Magnetic Structure Determination using a Genetic Algorithm

Files needed: ga_magnetic.zip

Learning Outcome: This tutorial uses a Genetic Algorithm to determine the magnetic structure and magnetic symmetry of (Ce0.78La0.22)2O2MnSe2 [Ainsworth, C. M.; Wang, C.-H.; Johnston, H. E.; McCabe, E. E.; Tucker, M. G.; Brand, H. E.; Evans, J. S. O. Inorganic chemistry 2015, 54, 7230.]. The essential idea is that the GA lets you determine which of the magnetic modes in a P1 description are actually needed to fit the observed magnetic peaks. From the modes needed it is then possible to determine the true magnetic symmetry of the material and develop a simpler structural description.

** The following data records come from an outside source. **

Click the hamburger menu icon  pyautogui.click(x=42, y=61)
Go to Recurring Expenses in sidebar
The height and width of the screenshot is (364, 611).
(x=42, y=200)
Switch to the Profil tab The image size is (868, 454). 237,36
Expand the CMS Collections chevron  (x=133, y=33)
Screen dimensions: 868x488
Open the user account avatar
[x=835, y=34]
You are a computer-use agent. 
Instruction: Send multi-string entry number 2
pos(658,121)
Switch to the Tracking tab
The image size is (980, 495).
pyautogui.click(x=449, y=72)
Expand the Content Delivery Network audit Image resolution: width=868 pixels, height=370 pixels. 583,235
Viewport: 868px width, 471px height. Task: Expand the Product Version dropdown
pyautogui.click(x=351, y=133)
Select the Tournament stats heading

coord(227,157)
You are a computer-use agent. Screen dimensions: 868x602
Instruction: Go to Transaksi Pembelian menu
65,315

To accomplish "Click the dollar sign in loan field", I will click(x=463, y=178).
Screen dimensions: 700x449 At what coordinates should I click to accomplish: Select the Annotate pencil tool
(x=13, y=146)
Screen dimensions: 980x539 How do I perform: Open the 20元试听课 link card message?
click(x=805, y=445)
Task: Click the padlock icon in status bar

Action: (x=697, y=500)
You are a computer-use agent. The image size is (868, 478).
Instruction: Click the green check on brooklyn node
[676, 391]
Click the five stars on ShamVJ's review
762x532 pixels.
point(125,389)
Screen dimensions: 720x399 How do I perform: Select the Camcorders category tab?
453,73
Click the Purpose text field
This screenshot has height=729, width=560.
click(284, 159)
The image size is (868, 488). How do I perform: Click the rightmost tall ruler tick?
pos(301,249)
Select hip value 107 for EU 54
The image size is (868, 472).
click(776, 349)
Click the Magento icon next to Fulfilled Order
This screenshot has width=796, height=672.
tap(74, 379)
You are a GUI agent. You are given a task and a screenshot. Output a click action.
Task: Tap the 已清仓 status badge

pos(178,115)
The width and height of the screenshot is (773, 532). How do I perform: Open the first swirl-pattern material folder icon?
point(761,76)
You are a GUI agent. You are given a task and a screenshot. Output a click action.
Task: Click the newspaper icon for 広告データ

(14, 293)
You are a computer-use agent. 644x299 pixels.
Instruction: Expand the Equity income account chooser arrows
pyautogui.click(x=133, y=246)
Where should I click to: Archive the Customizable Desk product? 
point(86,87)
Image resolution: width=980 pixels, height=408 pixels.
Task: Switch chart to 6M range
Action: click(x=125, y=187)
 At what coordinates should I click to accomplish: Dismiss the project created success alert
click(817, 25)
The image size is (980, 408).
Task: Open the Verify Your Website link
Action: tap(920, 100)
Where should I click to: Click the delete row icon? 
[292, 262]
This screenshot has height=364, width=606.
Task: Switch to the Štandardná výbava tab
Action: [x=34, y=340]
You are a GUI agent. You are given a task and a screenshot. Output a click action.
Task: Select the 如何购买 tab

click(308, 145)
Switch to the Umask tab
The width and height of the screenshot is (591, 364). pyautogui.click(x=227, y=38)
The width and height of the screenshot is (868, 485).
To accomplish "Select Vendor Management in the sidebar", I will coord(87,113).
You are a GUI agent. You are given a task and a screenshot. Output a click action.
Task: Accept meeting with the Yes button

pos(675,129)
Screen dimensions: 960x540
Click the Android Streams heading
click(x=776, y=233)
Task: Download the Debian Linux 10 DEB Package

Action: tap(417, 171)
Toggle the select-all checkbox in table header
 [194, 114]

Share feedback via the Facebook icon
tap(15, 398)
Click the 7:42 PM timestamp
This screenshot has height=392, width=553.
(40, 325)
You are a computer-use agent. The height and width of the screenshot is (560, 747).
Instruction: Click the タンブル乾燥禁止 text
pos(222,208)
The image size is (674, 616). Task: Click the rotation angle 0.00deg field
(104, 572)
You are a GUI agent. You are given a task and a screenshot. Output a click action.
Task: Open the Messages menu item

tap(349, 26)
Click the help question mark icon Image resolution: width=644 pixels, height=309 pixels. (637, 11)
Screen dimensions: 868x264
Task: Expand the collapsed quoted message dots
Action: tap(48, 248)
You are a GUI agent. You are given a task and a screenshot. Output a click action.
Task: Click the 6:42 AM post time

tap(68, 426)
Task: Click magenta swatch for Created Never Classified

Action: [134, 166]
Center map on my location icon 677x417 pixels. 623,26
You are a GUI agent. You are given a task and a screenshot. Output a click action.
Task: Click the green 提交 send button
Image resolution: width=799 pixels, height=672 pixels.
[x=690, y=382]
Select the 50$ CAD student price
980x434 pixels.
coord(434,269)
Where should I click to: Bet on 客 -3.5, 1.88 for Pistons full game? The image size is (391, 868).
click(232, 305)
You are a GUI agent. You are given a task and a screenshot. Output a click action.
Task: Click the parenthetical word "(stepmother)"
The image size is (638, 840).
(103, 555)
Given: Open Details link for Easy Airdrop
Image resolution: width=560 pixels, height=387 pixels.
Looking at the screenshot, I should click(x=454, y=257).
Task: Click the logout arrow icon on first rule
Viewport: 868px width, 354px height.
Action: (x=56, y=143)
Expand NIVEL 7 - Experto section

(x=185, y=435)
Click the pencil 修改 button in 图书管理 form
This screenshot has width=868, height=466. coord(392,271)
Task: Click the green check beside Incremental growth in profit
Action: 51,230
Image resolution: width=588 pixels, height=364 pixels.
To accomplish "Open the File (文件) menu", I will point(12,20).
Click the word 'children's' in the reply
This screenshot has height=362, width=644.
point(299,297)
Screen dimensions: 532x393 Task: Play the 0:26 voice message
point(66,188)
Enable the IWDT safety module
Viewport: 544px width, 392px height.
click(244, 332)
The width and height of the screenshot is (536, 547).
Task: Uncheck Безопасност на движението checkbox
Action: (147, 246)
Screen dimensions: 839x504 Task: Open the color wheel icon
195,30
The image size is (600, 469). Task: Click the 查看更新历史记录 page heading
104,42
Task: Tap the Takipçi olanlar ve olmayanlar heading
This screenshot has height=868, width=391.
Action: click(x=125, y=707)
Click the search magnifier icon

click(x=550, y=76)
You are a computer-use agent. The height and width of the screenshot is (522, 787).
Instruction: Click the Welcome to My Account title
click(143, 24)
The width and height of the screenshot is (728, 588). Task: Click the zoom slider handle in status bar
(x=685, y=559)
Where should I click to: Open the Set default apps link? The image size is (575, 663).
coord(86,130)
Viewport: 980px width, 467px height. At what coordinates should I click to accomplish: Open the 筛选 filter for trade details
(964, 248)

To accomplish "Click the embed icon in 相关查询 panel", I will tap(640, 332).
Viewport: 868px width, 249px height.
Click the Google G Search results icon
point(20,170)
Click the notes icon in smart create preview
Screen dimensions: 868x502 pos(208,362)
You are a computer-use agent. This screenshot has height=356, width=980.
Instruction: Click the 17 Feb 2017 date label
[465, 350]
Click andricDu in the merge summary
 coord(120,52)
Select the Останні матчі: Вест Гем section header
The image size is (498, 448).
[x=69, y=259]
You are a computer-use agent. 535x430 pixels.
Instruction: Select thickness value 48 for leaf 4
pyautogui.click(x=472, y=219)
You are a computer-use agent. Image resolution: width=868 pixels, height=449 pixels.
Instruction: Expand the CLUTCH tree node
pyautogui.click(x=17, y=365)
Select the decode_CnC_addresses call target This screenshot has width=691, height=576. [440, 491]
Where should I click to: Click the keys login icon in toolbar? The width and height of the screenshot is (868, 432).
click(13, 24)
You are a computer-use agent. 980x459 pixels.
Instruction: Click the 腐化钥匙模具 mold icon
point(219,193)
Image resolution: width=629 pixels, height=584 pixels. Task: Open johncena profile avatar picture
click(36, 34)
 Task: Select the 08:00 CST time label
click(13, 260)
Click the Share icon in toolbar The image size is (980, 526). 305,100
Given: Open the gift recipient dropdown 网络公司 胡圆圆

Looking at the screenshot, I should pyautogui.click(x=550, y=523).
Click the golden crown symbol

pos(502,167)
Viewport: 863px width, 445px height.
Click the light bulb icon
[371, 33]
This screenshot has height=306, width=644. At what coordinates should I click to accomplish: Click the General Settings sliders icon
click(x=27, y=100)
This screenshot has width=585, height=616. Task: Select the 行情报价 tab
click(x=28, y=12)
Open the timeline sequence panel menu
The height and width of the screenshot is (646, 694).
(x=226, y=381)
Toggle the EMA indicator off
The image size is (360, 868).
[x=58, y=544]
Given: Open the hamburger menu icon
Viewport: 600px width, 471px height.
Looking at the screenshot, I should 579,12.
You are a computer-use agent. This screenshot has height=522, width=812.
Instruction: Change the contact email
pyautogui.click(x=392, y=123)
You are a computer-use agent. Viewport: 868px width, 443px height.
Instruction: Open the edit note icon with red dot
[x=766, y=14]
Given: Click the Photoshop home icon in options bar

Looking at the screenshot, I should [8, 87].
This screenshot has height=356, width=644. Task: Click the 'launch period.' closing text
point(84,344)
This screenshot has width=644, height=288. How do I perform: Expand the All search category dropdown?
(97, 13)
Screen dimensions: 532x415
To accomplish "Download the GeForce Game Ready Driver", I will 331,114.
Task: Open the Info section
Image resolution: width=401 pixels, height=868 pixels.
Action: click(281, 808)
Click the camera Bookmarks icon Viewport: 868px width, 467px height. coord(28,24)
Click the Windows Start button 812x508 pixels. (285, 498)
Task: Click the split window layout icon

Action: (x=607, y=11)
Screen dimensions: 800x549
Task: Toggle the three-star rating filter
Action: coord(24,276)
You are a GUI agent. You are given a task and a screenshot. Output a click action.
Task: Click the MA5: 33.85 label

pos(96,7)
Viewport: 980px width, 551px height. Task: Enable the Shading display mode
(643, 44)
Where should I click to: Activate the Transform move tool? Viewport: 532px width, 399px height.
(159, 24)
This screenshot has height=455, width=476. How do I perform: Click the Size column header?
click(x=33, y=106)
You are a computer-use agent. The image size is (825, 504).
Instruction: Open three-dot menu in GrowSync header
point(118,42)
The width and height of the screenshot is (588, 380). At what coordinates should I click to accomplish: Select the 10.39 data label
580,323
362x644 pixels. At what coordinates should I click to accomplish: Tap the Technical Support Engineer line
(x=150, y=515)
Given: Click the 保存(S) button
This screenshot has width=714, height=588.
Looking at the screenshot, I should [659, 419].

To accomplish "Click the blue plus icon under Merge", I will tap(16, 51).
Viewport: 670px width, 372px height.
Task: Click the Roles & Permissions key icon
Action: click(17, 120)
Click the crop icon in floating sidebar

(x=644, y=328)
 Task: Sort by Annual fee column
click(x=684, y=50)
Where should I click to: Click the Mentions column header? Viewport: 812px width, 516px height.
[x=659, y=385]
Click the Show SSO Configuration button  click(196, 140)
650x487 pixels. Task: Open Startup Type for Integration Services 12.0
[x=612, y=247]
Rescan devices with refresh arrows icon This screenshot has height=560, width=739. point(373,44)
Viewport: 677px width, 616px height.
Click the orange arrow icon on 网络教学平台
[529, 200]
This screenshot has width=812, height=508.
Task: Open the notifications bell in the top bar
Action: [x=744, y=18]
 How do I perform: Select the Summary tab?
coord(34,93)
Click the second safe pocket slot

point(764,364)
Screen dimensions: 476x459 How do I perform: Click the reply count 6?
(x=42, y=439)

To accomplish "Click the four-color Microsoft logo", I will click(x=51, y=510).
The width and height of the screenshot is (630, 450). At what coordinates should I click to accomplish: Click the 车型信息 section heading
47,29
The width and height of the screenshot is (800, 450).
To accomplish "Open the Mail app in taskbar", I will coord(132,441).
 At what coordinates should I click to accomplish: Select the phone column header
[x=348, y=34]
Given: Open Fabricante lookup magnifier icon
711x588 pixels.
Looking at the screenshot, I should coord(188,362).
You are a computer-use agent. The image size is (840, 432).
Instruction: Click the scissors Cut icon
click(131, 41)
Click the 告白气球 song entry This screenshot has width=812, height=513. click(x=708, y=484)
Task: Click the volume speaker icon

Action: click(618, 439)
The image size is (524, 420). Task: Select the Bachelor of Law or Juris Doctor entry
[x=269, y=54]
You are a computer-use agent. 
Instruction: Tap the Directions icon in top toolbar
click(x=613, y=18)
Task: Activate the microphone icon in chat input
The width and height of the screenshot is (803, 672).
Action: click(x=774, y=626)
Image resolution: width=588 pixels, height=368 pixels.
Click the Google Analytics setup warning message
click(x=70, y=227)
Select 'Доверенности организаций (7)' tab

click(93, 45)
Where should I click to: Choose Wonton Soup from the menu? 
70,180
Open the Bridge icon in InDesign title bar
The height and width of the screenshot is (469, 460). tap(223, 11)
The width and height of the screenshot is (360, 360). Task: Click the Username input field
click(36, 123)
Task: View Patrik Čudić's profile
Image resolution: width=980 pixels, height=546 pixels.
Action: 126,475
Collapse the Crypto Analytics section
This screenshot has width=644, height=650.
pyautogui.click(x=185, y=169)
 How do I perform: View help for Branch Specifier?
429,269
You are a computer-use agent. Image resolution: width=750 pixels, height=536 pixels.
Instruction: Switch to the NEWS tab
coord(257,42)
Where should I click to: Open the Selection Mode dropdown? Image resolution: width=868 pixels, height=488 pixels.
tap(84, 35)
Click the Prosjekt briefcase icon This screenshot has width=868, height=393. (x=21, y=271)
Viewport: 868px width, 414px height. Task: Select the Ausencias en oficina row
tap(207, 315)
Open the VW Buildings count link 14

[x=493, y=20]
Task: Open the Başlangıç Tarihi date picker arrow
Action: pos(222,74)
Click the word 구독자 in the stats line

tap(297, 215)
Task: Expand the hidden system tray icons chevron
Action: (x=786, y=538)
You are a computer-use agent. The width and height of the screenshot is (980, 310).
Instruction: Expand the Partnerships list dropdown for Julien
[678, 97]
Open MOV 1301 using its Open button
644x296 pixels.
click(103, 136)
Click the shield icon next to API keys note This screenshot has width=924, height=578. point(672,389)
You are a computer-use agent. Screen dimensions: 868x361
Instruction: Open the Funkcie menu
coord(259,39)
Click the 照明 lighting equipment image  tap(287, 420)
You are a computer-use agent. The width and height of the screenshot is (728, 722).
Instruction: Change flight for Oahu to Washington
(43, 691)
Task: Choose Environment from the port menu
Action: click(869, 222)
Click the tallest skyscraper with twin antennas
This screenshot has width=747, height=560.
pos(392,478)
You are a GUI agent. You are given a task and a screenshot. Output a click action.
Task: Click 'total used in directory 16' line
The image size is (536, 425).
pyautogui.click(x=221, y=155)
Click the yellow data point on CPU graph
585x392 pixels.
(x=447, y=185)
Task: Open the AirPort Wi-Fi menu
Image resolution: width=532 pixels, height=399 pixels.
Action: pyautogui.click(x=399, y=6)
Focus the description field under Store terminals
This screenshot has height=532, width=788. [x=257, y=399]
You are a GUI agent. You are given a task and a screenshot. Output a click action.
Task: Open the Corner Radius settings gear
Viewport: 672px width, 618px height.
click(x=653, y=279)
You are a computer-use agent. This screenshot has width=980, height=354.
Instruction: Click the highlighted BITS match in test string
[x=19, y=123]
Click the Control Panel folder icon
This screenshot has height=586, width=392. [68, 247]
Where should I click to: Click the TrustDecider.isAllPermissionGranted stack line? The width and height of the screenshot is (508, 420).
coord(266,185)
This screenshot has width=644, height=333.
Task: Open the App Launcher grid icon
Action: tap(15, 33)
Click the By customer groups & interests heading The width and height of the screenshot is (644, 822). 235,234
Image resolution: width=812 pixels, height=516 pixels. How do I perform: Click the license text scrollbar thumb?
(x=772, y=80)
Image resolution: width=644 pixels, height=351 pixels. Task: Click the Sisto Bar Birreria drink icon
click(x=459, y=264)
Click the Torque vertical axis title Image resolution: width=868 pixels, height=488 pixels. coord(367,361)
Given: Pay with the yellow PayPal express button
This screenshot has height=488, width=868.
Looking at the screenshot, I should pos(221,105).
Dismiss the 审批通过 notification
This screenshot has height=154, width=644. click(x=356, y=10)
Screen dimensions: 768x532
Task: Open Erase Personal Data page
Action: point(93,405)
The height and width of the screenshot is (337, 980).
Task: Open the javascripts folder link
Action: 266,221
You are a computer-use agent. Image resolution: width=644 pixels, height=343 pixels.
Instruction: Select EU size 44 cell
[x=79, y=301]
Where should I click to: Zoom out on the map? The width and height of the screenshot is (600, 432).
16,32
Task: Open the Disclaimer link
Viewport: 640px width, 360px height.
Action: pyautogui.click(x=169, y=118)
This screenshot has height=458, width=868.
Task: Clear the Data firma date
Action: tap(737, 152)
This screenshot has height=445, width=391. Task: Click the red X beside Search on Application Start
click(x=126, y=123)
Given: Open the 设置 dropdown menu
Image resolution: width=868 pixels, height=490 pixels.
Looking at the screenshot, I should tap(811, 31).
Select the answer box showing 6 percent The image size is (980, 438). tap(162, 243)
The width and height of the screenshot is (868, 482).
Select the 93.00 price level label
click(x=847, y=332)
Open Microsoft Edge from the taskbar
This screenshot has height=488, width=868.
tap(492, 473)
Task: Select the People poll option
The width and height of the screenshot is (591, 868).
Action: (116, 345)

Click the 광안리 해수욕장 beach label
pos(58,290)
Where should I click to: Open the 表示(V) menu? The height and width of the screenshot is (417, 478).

Prerequsites: We strongly recommend you try one of the simple tutorials on fitting time-of-flight neutron data before attempting this tutorial.

Pre-tutorial preparation

This tutorial requires python 2.7 and some additional packages for data analysis. The easiest way to install these is via the Enthought Canopy python 2.7 distribution available at https://store.enthought.com/downloads/#default, though other Python distributions can also be used. The xlsxwriter package (for writing to Microsoft Excel files) is also required and can be installed by typing "pip install xlsxwriter" into the Canopy command prompt (open Canopy and go to: Tools -> Canopy Command Prompt). Ensure that the Keep Directory Synced to Editor option is checked in the drop down menu in the top right of your python command window.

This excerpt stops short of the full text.